Segment Start: RECORDS SUPPLIED
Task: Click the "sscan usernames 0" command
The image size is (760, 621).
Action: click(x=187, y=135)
Segment End: RECORDS SUPPLIED
Segment Start: RECORDS SUPPLIED
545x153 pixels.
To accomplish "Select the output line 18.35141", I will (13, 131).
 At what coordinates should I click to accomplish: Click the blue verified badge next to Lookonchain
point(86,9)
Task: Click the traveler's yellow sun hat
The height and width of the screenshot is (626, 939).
Segment End: RECORDS SUPPLIED
Segment Start: RECORDS SUPPLIED
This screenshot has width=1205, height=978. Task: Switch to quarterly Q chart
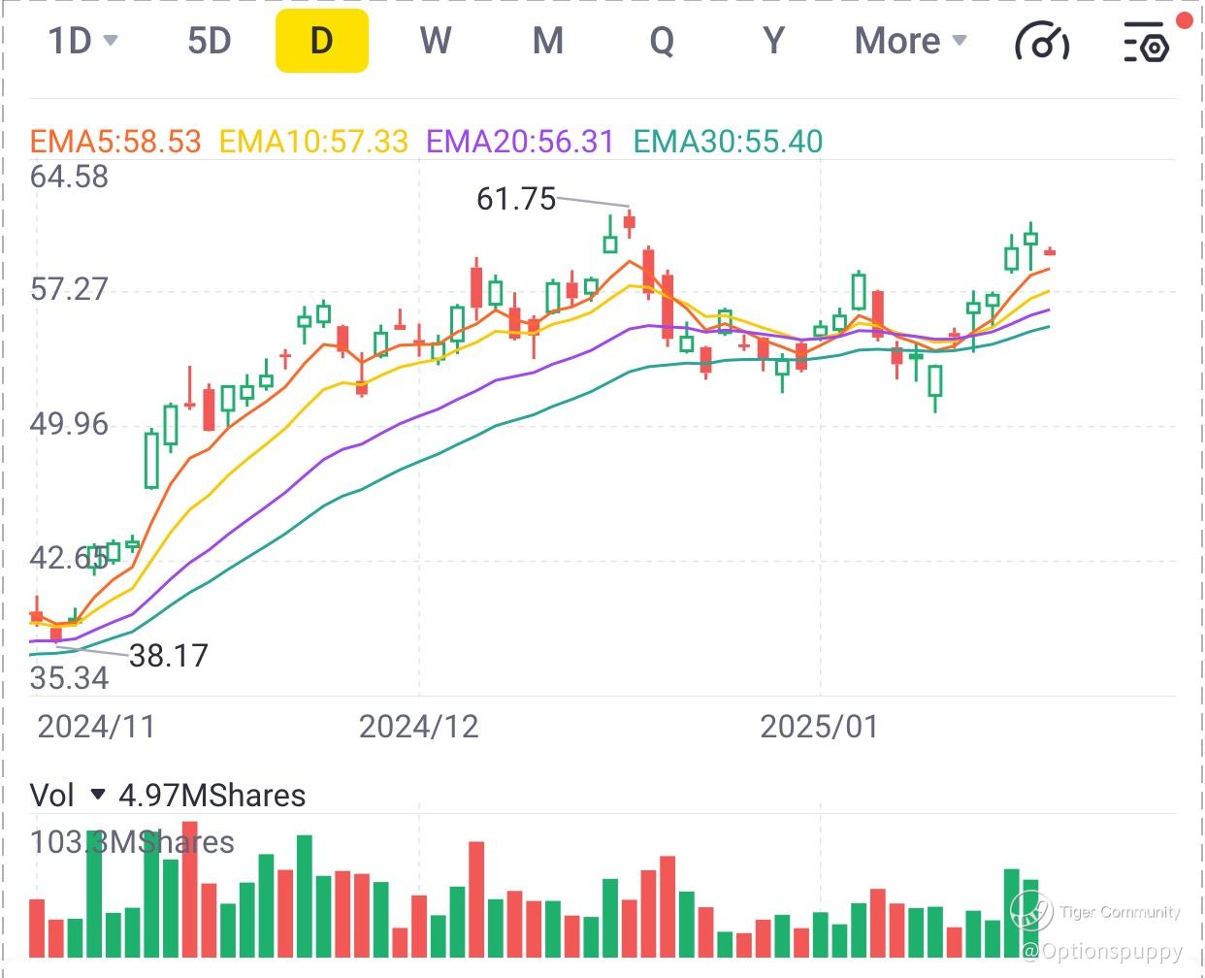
Segment End: RECORDS SUPPLIED
**WORK INSTRUCTION**: Wherever a line in the listing contains the word "height", copy that line out.

**EXERCISE RESULT**:
The height and width of the screenshot is (626, 939).
This screenshot has width=1205, height=978. Task: Switch to quarterly Q chart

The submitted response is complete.